Crashes on wet pavements are responsible for 25% of all crashes and 13.5% of fatal crashes in the US (Harwood et al. 1988). This number represents a significant portion of all crashes. Current methods used by the Department of Transportations (DOTs) are based on wet over dry ratios and simplified approaches to estimate hydroplaning speeds. A fraction of all wet crashes is hydroplaning; although they are related, the difference between a "wet crash" and "hydroplaning" is a wet-crash hydrodynamic-based severity scale is less compared to hydroplaning where the driver loses control. This dissertation presents a new conceptual framework design to reduce wet- and hydroplaning-related crashes by identifying locations with a high risk of crashes using systemic, data-driven, risk-based approaches and available data.

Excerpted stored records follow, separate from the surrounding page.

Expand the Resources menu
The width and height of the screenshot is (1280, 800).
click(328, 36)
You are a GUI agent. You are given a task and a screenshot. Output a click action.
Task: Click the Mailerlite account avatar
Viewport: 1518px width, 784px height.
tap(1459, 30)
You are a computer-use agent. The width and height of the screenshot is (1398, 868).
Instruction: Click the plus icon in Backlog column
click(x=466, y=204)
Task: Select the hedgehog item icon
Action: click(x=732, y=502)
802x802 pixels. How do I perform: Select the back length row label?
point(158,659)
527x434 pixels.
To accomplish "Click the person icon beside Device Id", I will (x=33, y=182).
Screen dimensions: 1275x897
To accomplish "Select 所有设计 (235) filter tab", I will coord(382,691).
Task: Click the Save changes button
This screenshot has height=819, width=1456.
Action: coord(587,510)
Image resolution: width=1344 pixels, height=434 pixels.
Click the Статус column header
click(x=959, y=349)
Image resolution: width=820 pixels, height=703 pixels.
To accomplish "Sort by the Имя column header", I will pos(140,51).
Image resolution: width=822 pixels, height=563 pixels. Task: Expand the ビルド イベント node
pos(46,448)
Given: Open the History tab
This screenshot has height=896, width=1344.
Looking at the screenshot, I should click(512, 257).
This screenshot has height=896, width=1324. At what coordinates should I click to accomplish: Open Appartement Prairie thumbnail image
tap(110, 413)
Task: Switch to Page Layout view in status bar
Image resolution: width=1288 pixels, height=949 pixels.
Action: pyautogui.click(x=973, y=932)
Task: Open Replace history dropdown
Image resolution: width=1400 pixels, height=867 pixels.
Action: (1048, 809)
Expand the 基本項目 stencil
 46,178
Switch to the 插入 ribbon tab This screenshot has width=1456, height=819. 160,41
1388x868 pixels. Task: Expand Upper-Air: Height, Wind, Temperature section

The first method is a robust systemic approach to identify areas with a high risk of wet crashes using a negative binomial regression to quantify the relationship between wet to dry ratio (WDR), traffic, and road characteristics. Results indicate that the estimates are more reliable than current methods of WDR used by DOTs. Two significant parameters are grade difference and its absolute value.

The second method is a simplified approach to identify areas with a high risk of wet crashes with only crash counts by applying a spatial multiresolution analysis (SMA). Results indicate that SMA performs better than current hazardous-road segments identification (HRSI) methods based on crash counts by consistently identifying sites during several years for selected 0.1 km sections.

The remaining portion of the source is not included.